Market Perspectives

The Buyers Guide for Contact Center Basic Classifies and Rates Software Providers

Written by ISG Software Research | Nov 13, 2024 1:00:00 PM

ISG Research is happy to share insights gleaned from our latest Buyers Guide, an assessment of how well software providers’ offerings meet buyers’ requirements. The Contact Center Basic: ISG Research Buyers Guide is the distillation of a year of market and product research by ISG Research.

The market for contact center technology is changing to accommodate a broader set of functions and a wider range of software providers offering novel ways of deploying and configuring the tools. Even though many people refer to this market as “CCaaS,” or contact center as a service, the reality is that more than half of seats worldwide are still thought to be on premises. For many buyers, the software provider decision rests on the fundamental call-routing engine—the ACD or automated call distributor—that connects the center to telephony networks.

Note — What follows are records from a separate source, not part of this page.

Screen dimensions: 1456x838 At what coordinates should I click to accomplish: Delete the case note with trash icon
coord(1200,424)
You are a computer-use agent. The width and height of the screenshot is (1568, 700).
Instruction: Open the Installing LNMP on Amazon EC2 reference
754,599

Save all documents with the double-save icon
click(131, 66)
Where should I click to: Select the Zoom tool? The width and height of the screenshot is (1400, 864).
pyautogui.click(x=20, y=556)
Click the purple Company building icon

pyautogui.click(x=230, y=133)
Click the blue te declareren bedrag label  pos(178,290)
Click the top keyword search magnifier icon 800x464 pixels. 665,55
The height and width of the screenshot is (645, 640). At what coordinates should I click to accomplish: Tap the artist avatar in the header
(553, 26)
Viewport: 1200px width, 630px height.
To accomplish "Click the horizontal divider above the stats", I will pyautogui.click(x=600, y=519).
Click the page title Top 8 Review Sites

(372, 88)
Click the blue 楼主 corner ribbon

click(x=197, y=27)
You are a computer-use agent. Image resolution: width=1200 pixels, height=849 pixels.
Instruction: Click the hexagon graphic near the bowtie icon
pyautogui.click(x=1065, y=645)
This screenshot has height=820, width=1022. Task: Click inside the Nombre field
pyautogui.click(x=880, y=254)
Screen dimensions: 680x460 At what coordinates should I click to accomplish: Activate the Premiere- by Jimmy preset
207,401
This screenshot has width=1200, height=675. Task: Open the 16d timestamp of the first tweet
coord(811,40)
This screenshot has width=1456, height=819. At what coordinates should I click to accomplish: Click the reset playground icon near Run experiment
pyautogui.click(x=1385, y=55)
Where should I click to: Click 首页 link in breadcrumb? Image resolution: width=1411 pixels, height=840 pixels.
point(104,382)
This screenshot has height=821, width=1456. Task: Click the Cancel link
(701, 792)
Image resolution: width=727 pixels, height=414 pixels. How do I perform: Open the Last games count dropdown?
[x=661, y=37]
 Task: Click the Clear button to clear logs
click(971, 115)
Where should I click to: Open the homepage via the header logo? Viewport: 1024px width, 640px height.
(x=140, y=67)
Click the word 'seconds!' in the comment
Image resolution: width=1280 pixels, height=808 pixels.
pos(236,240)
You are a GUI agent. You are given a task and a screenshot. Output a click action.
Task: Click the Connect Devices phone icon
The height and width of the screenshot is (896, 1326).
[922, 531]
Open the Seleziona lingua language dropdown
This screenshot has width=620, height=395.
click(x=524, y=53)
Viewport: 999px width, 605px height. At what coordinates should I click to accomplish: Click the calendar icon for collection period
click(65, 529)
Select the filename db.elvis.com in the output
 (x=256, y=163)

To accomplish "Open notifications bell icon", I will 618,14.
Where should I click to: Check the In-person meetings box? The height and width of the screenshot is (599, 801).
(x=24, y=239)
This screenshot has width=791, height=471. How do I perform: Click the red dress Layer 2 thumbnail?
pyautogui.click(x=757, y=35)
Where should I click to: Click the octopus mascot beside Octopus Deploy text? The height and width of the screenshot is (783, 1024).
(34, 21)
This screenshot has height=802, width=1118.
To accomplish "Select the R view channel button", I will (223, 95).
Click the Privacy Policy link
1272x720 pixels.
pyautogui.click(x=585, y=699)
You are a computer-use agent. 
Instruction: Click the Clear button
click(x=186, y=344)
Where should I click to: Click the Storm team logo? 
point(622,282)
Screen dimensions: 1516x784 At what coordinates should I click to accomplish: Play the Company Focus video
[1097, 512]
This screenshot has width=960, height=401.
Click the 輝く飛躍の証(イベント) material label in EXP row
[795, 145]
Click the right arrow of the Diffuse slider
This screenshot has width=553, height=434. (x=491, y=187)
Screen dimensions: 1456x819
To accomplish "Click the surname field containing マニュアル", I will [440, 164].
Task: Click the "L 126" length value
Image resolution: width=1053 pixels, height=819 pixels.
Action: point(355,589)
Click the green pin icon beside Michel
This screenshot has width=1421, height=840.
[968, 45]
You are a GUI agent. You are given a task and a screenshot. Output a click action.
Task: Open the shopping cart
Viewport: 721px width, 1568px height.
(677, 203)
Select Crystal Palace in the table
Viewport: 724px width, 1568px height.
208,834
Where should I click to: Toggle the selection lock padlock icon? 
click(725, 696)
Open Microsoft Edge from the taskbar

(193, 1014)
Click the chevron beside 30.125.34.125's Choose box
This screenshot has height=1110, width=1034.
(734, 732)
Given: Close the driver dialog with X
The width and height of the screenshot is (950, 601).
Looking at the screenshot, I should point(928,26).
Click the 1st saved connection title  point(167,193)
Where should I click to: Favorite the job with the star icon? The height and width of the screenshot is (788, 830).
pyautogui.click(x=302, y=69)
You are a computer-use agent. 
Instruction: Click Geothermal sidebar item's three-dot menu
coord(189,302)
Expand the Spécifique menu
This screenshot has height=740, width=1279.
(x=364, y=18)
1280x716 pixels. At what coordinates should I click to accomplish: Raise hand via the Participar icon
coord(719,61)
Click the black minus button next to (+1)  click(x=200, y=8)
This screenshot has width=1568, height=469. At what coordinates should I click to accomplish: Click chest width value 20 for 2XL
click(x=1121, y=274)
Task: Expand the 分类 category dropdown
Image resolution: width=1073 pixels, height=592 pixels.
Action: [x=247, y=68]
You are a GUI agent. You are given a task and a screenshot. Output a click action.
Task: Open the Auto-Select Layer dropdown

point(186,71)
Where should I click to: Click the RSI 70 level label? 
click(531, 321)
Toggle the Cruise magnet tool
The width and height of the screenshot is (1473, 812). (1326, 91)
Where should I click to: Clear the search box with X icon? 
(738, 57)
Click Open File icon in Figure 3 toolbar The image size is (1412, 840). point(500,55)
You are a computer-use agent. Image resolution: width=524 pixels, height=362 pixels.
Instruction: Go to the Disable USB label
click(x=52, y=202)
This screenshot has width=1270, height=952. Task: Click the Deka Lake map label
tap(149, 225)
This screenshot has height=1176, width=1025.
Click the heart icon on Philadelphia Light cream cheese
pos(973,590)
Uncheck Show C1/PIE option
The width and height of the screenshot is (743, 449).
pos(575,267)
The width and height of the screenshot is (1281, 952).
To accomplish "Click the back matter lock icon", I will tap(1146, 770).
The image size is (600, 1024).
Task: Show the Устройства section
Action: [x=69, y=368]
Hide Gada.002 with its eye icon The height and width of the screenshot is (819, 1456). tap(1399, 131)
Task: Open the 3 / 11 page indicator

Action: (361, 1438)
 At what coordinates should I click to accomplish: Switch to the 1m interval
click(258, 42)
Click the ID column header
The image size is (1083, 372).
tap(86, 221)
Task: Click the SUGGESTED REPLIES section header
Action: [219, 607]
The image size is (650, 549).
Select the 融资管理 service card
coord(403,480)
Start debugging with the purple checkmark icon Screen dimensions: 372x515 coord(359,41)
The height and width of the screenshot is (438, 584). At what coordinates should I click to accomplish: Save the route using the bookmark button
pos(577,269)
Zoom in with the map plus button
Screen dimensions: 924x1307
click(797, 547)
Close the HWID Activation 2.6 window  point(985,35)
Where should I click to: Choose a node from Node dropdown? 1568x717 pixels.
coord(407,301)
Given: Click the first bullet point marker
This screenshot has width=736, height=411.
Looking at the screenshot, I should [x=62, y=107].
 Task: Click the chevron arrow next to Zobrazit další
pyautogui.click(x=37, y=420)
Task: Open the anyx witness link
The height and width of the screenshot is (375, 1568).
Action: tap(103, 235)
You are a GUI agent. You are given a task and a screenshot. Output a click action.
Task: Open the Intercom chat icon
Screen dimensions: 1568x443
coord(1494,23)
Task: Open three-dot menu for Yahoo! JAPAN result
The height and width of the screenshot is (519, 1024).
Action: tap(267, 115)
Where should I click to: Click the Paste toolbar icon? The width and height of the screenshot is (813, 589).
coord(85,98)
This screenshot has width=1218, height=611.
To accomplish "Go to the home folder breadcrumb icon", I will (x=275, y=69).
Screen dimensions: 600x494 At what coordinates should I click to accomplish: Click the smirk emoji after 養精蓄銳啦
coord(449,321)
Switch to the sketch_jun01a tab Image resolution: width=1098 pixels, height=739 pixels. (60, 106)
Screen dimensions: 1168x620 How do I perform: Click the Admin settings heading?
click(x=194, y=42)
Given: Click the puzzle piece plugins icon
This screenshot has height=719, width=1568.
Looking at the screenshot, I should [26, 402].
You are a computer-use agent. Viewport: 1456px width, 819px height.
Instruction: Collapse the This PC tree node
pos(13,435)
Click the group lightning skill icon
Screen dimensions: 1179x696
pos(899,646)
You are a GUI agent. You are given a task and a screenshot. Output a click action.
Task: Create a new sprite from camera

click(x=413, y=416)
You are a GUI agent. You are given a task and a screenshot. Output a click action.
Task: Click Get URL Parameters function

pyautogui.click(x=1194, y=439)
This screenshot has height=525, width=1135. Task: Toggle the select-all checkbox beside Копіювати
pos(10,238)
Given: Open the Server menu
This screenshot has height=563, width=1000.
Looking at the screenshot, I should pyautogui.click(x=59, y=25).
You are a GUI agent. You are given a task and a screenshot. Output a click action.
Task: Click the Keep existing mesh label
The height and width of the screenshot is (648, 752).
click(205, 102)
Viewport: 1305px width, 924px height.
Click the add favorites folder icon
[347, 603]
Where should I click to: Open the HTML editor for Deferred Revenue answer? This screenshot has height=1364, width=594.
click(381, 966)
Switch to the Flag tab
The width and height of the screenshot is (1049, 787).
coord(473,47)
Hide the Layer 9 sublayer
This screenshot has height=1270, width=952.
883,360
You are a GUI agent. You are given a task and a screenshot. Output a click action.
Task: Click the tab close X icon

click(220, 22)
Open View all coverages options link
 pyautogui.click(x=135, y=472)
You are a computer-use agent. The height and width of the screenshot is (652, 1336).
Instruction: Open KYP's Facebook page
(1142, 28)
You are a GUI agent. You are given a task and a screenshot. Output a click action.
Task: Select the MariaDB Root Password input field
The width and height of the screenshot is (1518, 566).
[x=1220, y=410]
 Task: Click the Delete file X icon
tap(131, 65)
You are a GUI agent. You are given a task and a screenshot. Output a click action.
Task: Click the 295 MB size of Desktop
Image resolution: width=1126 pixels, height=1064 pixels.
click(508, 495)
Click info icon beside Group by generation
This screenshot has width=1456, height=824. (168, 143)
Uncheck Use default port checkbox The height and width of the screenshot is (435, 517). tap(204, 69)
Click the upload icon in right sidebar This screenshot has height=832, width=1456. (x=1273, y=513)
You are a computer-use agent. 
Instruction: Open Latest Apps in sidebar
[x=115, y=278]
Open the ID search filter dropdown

Historically, centers would select an ACD provider and configure the surrounding and supporting software tools around that ACD decision. Advanced platforms do not necessarily require the ACD to be central to the decision, and many providers offer contact center capabilities that rely on partners to supply the ACD. Because of this split between providers with and without ACD functionality, ISG Research has chosen to evaluate the two sets of provider tools separately. This Buyers Guide evaluates what we consider a “basic” configuration in which the provider directly delivers the ACD and the routing software that supports it. This fundamental configuration is the most common in legacy centers. It differs from the alternative mode (which we are calling “advanced”) in that it focuses on the routing and essential capabilities needed to maintain a traditional contact center with voice and some digital interaction handling. It is notable that a basic ACD configuration can be either on premises or cloud based; having a basic system does not mean it is not a cloud-based offering. It can be.

The bifurcation of the market is a recognition that different kinds of businesses run different kinds of contact centers, and those centers increasingly handle different kinds of customers and interactions. A basic configuration is sufficient to equip an enterprise with the tools to triage incoming interaction volume across key channels like voice, chat and email. It provides tools for scheduling agents based on projected volume and for assessing the performance of those agents against essential benchmarks. Many buyers will find the basic capabilities adequate for their needs. Many of the providers that supply centers with a basic scenario are also capable of upgrading buyers to a more advanced configuration down the road, one that maximizes advanced developments in artificial intelligence (AI), data management, different kinds of analytics and other functions that are more in the realm of “enterprise customer experience” than pure contact center operations. That distinction—between running a contact center as an independent, isolated entity and running it as part of an enterprise CX project—is one of the most important elements in weighing whether a basic configuration is appropriate.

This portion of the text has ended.